Continue the account of the 38th (Irish) Brigade's move into Austria at the end of the Second World War, starting after its final sentence and not drawing on the material that follows it.

(Document segment)

Irish Brigade

The story of the 38th (Irish) Brigade in the Second World War

Peace at Last

 “Leaving the Po behind, we moved swiftly north in TCVs and passed through Udine. E and H companies were pushed up on to the Yugoslavian border at Caporetto and Plezzo. Here, with some tanks, we hoped to persuade partisans from Tito’s Yugoslav partisan army, who had crossed into Italy, to go back. I managed to get to Mass on the Sunday. Although it was Italy, the Mass was in Serbian. We moved the next day back into Italy proper and passed into Austria by the Tarvisio Pass. It was Monday 7 May and the war in North- West Europe was in its final day. It was said that the Irish Brigade would be allowed to claim the European Star as well as the Italian Star which had already been awarded. In the event, we didn’t get it.

We were transported to Klagenfurt, where we met Nick Mosley, who was in charge of the advance party. We placed all the personnel in their allocated billets and separate accommodation was given to sergeants. I was quite happy about the arrangements but RSM Doug Meighan asked: ‘What about the colour sergeant and I? We are entitled to separate quarters.’ This was true for warrant officers. But I was only a staff sergeant. Nick blushed and stammered an apology. He then knocked at an auberge.

A top window was opened by a woman. Nick, when he was excited, had a terrible stammer.

“He said: ‘Ha..Haben sie eine einne ssschlaaaafe ziiimmmer fur zwei zwei Oooberfeldwebels.(Haben zie ein schlaffe zimmer fur zwei Oberfeldwebel?).’

The lady replied: ‘Bitte?.’

Nick, who had a good command of German, repeated his request but with an even worse stammer. Once again the lady said: ‘Bitte?’

I looked up and said: ‘Have you a bedroom for two Oberfeldwebels, please Madam?’

‘Certainly. How long will you be needing it for? I am English and I married my Austrian husband before the war. It is years since I spoke it, so I did not understand.’

She had not realised that we were British because of our strange headdress and thought that Nick was speaking in another language.”

Doug and I went for our kit but were stopped by E Company Commander Major Hood. ‘It’s all changed. We have to move to a POW camp at a place called Wolfsberg.’

‘What, Germans?’ asked Doug.

‘No. British, French and Russians and some others,’ Hood replied.

The company repacked their kit and, not too happily, paraded for the same transport they had vacated a couple of hours before. Before we left, Hood, normally a very tolerant man, gave them a lecture about their appearance. He told them that, as soon as they had been settled into their new quarters, they would have to look like a victorious army.

‘You will not be allowed out until you have cleaned up yourselves and your equipment,’ he said.

We arrived at Wolfsberg and were allocated billets which were less spacious than at Klagenfurt. One platoon was put in charge of the camp. Their quarters were large but spartan. The camp had been very short of food until two days before when the RAF had literally bombed them with food parcels. There were damaged tins of every type of food everywhere. The RAF did not use parachutes as these could have drifted into the town, then held by an enemy still at war. Low-flying aircraft tipped the food out over the camp. I don’t know if a warning had been given. If not, some people would have been injured.

(End Document segment)
(Dataset section)

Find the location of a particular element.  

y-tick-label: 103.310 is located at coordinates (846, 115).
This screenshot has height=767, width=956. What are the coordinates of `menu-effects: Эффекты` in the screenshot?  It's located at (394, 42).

(End Dataset section)

Output for this task ::
That evening, the men spent their time cleaning uniforms and polishing boots. The next day E Company paraded and was inspected by Hood who was impressed. He told them that they would be allowed out that evening but they were not to fraternise with the population. They of course had never heard the term before. Hood explained what it meant. That evening, they walked out looking like conquering heroes but soon drifted back. Wolfsberg was small, there was nothing to do, nothing to buy and they could not talk to anyone.

That morning, I had driven to the POW camp to issue rations. The sergeant told me he had put the former camp commander under guard. He asked me to inspect his quarters and to be strictly regimental. I entered the room and the unfortunate man was ordered to stand rigidly to attention. The sergeant treated the prisoner harshly as he had a bad report about the commander from the former inmates. To my disgust, he had given the German a tin of bully beef but no opener.

I thought, ‘Are our people any better than they in dealing with helpless victims?’ I often said, after hearing about Belsen and other concentration camps, that one could find staff for such a place from my own home town.

The English prisoners were allowed relative freedom until they could be transported back to England as were the French and others. The Russian POWs were kept under close guard. They would remain so until an exchange could be effected for the many thousands of British and Commonwealth prisoners in Russian hands. A Russian commission turned up and were negotiating conditions for the swap. It was said that the Russian officers behaved abominably.

We were moved from Wolfsberg as the battalion was located close to Villach. E Company was billetted in a group of villages on the Ossiachersee and in the hills beyond. BHQ and HQ Company were at Annenheim. S Company was at Bohdensdorf. Annerheim and Bohdensdorf were very pretty places. E Company had the prize billet: a railway children’s convalescent home on the lake between the two. The large house and its smaller staff house occupied extensive grounds backing on to the Ossiachersee. The children were already being moved away and the staff were given notice to quit the smaller building.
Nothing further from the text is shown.